# START OF RECORDS PROVIDED

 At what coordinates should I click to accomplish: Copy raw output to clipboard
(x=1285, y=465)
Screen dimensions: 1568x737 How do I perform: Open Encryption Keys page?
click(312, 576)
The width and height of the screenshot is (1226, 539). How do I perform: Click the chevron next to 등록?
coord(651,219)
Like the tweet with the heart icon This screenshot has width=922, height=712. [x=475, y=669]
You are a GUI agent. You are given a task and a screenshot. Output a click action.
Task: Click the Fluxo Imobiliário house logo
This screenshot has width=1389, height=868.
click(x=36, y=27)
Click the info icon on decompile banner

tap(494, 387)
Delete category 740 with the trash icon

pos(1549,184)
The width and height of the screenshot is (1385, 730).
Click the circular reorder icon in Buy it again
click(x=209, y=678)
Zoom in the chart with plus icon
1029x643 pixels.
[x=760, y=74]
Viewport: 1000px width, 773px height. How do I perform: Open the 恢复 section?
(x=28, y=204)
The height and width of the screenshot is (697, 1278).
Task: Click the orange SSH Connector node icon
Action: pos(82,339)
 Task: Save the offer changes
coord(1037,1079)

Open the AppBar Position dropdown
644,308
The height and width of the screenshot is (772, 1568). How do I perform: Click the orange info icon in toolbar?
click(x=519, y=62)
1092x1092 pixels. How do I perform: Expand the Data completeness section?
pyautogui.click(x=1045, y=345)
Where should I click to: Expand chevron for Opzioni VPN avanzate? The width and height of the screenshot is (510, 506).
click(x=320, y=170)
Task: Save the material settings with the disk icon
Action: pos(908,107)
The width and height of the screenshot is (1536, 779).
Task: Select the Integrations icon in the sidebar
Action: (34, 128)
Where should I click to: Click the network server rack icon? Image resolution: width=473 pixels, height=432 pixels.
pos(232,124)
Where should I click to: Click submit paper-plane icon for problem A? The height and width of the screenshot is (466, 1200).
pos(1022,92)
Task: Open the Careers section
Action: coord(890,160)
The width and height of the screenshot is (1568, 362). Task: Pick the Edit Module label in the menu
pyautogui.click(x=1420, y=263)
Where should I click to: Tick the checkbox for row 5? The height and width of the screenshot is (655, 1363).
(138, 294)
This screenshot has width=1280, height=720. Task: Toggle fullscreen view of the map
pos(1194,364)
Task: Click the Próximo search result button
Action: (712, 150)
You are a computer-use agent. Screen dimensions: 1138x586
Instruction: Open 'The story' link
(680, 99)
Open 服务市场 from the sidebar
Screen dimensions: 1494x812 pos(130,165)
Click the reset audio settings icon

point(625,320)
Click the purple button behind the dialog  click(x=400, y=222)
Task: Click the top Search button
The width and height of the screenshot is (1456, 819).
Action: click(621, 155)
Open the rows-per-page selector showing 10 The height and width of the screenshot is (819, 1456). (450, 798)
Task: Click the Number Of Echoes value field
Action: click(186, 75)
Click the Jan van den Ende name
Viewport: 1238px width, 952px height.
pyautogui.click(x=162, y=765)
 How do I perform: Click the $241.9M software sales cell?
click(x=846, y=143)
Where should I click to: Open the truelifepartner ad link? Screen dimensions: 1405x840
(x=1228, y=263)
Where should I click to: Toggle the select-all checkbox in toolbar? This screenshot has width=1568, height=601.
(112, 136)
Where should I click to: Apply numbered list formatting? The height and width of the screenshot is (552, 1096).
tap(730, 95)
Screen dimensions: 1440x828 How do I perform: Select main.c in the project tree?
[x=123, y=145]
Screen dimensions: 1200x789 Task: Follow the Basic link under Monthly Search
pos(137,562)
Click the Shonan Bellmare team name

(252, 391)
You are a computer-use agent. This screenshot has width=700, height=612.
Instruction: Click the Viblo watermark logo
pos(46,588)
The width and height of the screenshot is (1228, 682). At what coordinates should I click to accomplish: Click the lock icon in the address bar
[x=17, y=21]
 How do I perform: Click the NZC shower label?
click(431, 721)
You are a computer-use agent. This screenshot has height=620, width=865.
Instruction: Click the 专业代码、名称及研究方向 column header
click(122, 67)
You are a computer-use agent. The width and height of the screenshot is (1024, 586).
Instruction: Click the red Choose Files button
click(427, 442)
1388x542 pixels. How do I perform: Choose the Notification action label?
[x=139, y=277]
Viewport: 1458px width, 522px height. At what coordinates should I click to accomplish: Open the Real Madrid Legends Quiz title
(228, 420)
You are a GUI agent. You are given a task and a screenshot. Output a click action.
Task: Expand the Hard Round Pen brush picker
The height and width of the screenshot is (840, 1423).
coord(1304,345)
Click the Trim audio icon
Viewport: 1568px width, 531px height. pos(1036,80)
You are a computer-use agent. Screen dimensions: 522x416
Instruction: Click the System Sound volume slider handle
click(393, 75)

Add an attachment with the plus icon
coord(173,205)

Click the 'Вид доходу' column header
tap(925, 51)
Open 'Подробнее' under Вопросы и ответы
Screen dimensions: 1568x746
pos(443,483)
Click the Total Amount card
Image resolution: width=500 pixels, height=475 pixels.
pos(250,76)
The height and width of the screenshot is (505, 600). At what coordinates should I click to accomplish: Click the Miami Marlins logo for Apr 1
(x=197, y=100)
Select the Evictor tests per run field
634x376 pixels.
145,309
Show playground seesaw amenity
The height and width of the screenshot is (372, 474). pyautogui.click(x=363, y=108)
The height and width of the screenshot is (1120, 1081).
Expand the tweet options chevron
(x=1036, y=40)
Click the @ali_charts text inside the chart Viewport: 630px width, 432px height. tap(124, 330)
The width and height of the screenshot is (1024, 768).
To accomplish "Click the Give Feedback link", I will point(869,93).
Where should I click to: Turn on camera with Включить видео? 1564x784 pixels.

# END OF RECORDS PROVIDED

- **DIRECTION**
Turn every line of the data above into a numbered list, skipping the blank lines.

- **SOLUTION TO THIS TASK**
1.  At what coordinates should I click to accomplish: Copy raw output to clipboard
2. (x=1285, y=465)
3. Screen dimensions: 1568x737 How do I perform: Open Encryption Keys page?
4. click(312, 576)
5. The width and height of the screenshot is (1226, 539). How do I perform: Click the chevron next to 등록?
6. coord(651,219)
7. Like the tweet with the heart icon This screenshot has width=922, height=712. [x=475, y=669]
8. You are a GUI agent. You are given a task and a screenshot. Output a click action.
9. Task: Click the Fluxo Imobiliário house logo
10. This screenshot has width=1389, height=868.
11. click(x=36, y=27)
12. Click the info icon on decompile banner
13. tap(494, 387)
14. Delete category 740 with the trash icon
15. pos(1549,184)
16. The width and height of the screenshot is (1385, 730).
17. Click the circular reorder icon in Buy it again
18. click(x=209, y=678)
19. Zoom in the chart with plus icon
20. 1029x643 pixels.
21. [x=760, y=74]
22. Viewport: 1000px width, 773px height. How do I perform: Open the 恢复 section?
23. (x=28, y=204)
24. The height and width of the screenshot is (697, 1278).
25. Task: Click the orange SSH Connector node icon
26. Action: pos(82,339)
27.  Task: Save the offer changes
28. coord(1037,1079)
29. Open the AppBar Position dropdown
30. 644,308
31. The height and width of the screenshot is (772, 1568). How do I perform: Click the orange info icon in toolbar?
32. click(x=519, y=62)
33. 1092x1092 pixels. How do I perform: Expand the Data completeness section?
34. pyautogui.click(x=1045, y=345)
35. Where should I click to: Expand chevron for Opzioni VPN avanzate? The width and height of the screenshot is (510, 506).
36. click(x=320, y=170)
37. Task: Save the material settings with the disk icon
38. Action: pos(908,107)
39. The width and height of the screenshot is (1536, 779).
40. Task: Select the Integrations icon in the sidebar
41. Action: (34, 128)
42. Where should I click to: Click the network server rack icon? Image resolution: width=473 pixels, height=432 pixels.
43. pos(232,124)
44. Where should I click to: Click submit paper-plane icon for problem A? The height and width of the screenshot is (466, 1200).
45. pos(1022,92)
46. Task: Open the Careers section
47. Action: coord(890,160)
48. The width and height of the screenshot is (1568, 362). Task: Pick the Edit Module label in the menu
49. pyautogui.click(x=1420, y=263)
50. Where should I click to: Tick the checkbox for row 5? The height and width of the screenshot is (655, 1363).
51. (138, 294)
52. This screenshot has width=1280, height=720. Task: Toggle fullscreen view of the map
53. pos(1194,364)
54. Task: Click the Próximo search result button
55. Action: (712, 150)
56. You are a computer-use agent. Screen dimensions: 1138x586
57. Instruction: Open 'The story' link
58. (680, 99)
59. Open 服务市场 from the sidebar
60. Screen dimensions: 1494x812 pos(130,165)
61. Click the reset audio settings icon
62. point(625,320)
63. Click the purple button behind the dialog  click(x=400, y=222)
64. Task: Click the top Search button
65. The width and height of the screenshot is (1456, 819).
66. Action: click(621, 155)
67. Open the rows-per-page selector showing 10 The height and width of the screenshot is (819, 1456). (450, 798)
68. Task: Click the Number Of Echoes value field
69. Action: click(186, 75)
70. Click the Jan van den Ende name
71. Viewport: 1238px width, 952px height.
72. pyautogui.click(x=162, y=765)
73.  How do I perform: Click the $241.9M software sales cell?
74. click(x=846, y=143)
75. Where should I click to: Open the truelifepartner ad link? Screen dimensions: 1405x840
76. (x=1228, y=263)
77. Where should I click to: Toggle the select-all checkbox in toolbar? This screenshot has width=1568, height=601.
78. (112, 136)
79. Where should I click to: Apply numbered list formatting? The height and width of the screenshot is (552, 1096).
80. tap(730, 95)
81. Screen dimensions: 1440x828 How do I perform: Select main.c in the project tree?
82. [x=123, y=145]
83. Screen dimensions: 1200x789 Task: Follow the Basic link under Monthly Search
84. pos(137,562)
85. Click the Shonan Bellmare team name
86. (252, 391)
87. You are a computer-use agent. This screenshot has width=700, height=612.
88. Instruction: Click the Viblo watermark logo
89. pos(46,588)
90. The width and height of the screenshot is (1228, 682). At what coordinates should I click to accomplish: Click the lock icon in the address bar
91. [x=17, y=21]
92.  How do I perform: Click the NZC shower label?
93. click(431, 721)
94. You are a computer-use agent. This screenshot has height=620, width=865.
95. Instruction: Click the 专业代码、名称及研究方向 column header
96. click(122, 67)
97. You are a computer-use agent. The width and height of the screenshot is (1024, 586).
98. Instruction: Click the red Choose Files button
99. click(427, 442)
100. 1388x542 pixels. How do I perform: Choose the Notification action label?
101. [x=139, y=277]
102. Viewport: 1458px width, 522px height. At what coordinates should I click to accomplish: Open the Real Madrid Legends Quiz title
103. (228, 420)
104. You are a GUI agent. You are given a task and a screenshot. Output a click action.
105. Task: Expand the Hard Round Pen brush picker
106. The height and width of the screenshot is (840, 1423).
107. coord(1304,345)
108. Click the Trim audio icon
109. Viewport: 1568px width, 531px height. pos(1036,80)
110. You are a computer-use agent. Screen dimensions: 522x416
111. Instruction: Click the System Sound volume slider handle
112. click(393, 75)
113. Add an attachment with the plus icon
114. coord(173,205)
115. Click the 'Вид доходу' column header
116. tap(925, 51)
117. Open 'Подробнее' under Вопросы и ответы
118. Screen dimensions: 1568x746
119. pos(443,483)
120. Click the Total Amount card
121. Image resolution: width=500 pixels, height=475 pixels.
122. pos(250,76)
123. The height and width of the screenshot is (505, 600). At what coordinates should I click to accomplish: Click the Miami Marlins logo for Apr 1
124. (x=197, y=100)
125. Select the Evictor tests per run field
126. 634x376 pixels.
127. 145,309
128. Show playground seesaw amenity
129. The height and width of the screenshot is (372, 474). pyautogui.click(x=363, y=108)
130. The height and width of the screenshot is (1120, 1081).
131. Expand the tweet options chevron
132. (x=1036, y=40)
133. Click the @ali_charts text inside the chart Viewport: 630px width, 432px height. tap(124, 330)
134. The width and height of the screenshot is (1024, 768).
135. To accomplish "Click the Give Feedback link", I will point(869,93).
136. Where should I click to: Turn on camera with Включить видео? 1564x784 pixels.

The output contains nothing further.